▸ Exercise requirements:
Swap "Instruction" for "Command" wherever it occurs in the records from the line containing "Select the largest" through the end of the records, both included. Change nothing else, and reproduce only those lines.

[Stored dataset items]
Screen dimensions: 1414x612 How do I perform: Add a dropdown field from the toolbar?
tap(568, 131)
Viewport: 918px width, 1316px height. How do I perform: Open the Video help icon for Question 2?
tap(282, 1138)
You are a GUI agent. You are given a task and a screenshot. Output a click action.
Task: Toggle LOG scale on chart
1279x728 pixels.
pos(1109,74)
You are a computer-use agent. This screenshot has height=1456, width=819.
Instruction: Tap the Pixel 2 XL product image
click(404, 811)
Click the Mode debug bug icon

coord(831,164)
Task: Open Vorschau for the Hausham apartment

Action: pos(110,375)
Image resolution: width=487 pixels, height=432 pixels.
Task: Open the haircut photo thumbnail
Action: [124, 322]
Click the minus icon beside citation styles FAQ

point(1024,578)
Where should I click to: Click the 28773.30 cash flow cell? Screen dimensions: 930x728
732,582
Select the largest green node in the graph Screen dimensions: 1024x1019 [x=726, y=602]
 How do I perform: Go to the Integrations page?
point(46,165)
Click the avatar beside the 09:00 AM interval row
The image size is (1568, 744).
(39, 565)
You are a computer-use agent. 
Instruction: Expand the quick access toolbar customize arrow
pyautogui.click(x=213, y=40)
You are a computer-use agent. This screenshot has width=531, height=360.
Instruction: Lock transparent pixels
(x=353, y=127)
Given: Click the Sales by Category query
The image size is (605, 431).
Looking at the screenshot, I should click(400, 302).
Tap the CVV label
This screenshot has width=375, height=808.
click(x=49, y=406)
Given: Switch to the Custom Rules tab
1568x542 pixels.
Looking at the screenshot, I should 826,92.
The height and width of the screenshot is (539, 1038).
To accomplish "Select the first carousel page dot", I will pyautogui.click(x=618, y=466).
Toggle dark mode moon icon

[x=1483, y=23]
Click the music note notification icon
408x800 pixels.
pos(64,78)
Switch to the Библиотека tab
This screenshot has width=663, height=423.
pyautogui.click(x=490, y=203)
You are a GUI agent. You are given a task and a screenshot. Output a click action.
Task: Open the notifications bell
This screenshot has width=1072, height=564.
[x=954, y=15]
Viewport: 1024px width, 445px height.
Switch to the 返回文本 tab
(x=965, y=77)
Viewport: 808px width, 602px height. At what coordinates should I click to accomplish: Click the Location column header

▸ Complete output:
Select the largest green node in the graph Screen dimensions: 1024x1019 [x=726, y=602]
 How do I perform: Go to the Integrations page?
point(46,165)
Click the avatar beside the 09:00 AM interval row
The image size is (1568, 744).
(39, 565)
You are a computer-use agent. 
Command: Expand the quick access toolbar customize arrow
pyautogui.click(x=213, y=40)
You are a computer-use agent. This screenshot has width=531, height=360.
Command: Lock transparent pixels
(x=353, y=127)
Given: Click the Sales by Category query
The image size is (605, 431).
Looking at the screenshot, I should click(400, 302).
Tap the CVV label
This screenshot has width=375, height=808.
click(x=49, y=406)
Given: Switch to the Custom Rules tab
1568x542 pixels.
Looking at the screenshot, I should 826,92.
The height and width of the screenshot is (539, 1038).
To accomplish "Select the first carousel page dot", I will pyautogui.click(x=618, y=466).
Toggle dark mode moon icon

[x=1483, y=23]
Click the music note notification icon
408x800 pixels.
pos(64,78)
Switch to the Библиотека tab
This screenshot has width=663, height=423.
pyautogui.click(x=490, y=203)
You are a GUI agent. You are given a task and a screenshot. Output a click action.
Task: Open the notifications bell
This screenshot has width=1072, height=564.
[x=954, y=15]
Viewport: 1024px width, 445px height.
Switch to the 返回文本 tab
(x=965, y=77)
Viewport: 808px width, 602px height. At what coordinates should I click to accomplish: Click the Location column header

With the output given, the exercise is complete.